Positive Tendenz bei den Hilfsfristen

Michael Baas

Von Michael Baas

Sa, 07. Oktober 2017

Kreis Lörrach

RETTUNGSDIENST II: Zusätzliche Krankenwagen sollen Rettungsdienst vom November an entlasten.

LÖRRACH (alb). Die Hilfsfristen im Rettungsdienst sorgen seit Jahren für Diskussionsstoff – vor allem, weil sie nicht so einzuhalten sind, wie es im Gesetz fixiert ist. Dieses sieht in Baden-Württemberg vor, dass Hilfe möglichst nach zehn höchstens aber nach 15 Minuten vor Ort ist. Das gilt für Rettungswagen und Notarzt; mindestens eines dieser Rettungsmittel sollte in 95 Prozent der Notfälle nach maximal 15 Minuten am Einsatzort sein. Das passt im Rettungsdienstbereich Lörrach noch nicht ganz.

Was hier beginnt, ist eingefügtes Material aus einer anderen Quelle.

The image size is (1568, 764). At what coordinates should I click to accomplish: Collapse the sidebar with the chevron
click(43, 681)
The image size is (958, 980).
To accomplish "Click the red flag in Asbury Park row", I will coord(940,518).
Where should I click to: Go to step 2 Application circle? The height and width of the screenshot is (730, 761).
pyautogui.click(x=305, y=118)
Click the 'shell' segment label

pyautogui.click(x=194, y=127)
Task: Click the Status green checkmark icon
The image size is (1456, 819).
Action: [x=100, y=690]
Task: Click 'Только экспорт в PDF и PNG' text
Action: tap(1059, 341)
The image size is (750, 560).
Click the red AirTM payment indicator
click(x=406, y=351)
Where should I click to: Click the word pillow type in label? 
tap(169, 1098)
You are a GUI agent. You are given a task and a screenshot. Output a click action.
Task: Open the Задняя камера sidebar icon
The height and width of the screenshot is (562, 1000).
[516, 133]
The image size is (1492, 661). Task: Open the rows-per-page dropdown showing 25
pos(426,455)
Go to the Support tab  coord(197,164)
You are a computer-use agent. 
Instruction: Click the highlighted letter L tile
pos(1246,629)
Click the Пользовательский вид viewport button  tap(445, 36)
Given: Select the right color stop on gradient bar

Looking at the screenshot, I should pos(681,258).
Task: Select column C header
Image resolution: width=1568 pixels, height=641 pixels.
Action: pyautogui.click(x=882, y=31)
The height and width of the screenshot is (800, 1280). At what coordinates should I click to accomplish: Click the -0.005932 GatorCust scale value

Zwar geht die Tendenz nach oben, aber es bleibt eine Lücke. So sei die Einsatzfrist bei den Notärzten 2016 zu 88,2 Prozent eingehalten worden, sagt Rettungsdienstgeschäftsführer Svend Appler. Das sei im Vergleich zu 2015 mit damals 85,8 Prozent ein Schritt nach vorn. In absoluten Zahlen hätten 2016 nur 395 Notarzteinsätze zum Soll gefehlt. Zur weiteren Verbesserung habe der Bereichsausschuss daher schon im März die Vorhaltung eines zweiten Notarztes in Lörrach tagsüber von Montag bis Freitag beschlossen. Das werde seit Juni schrittweise umgesetzt, da die Kliniken zunächst weitere Notärzte einstellen müssen. Auch bei den Rettungswagen habe sich die Einhaltung der Frist von 90,9 Prozent der Fälle 2015 auf 92 Prozent 2016 verbessert. Hier fehlten übers ganze Jahr sogar nur 213 Einsätze, um das Soll zu erreichen. Dabei sei zudem zu bedenken, dass ein Einsatz schon bei einer Überschreitung der 15 Minuten um eine Sekunde dem roten Bereich zugeschlagen werde, betont Appler. Zudem wären viele Einsätze nur dringlich, da die Wartezeiten auf den Krankentransport zu lang seien. Deshalb arbeite man daran, die Notfallrettung dadurch zu entlasten, dass mehr Krankenwagen vorgehalten werden. Das DRK Lörrach habe bereits zwei weitere KTW bestellt, die von an November einsatzbereit seien.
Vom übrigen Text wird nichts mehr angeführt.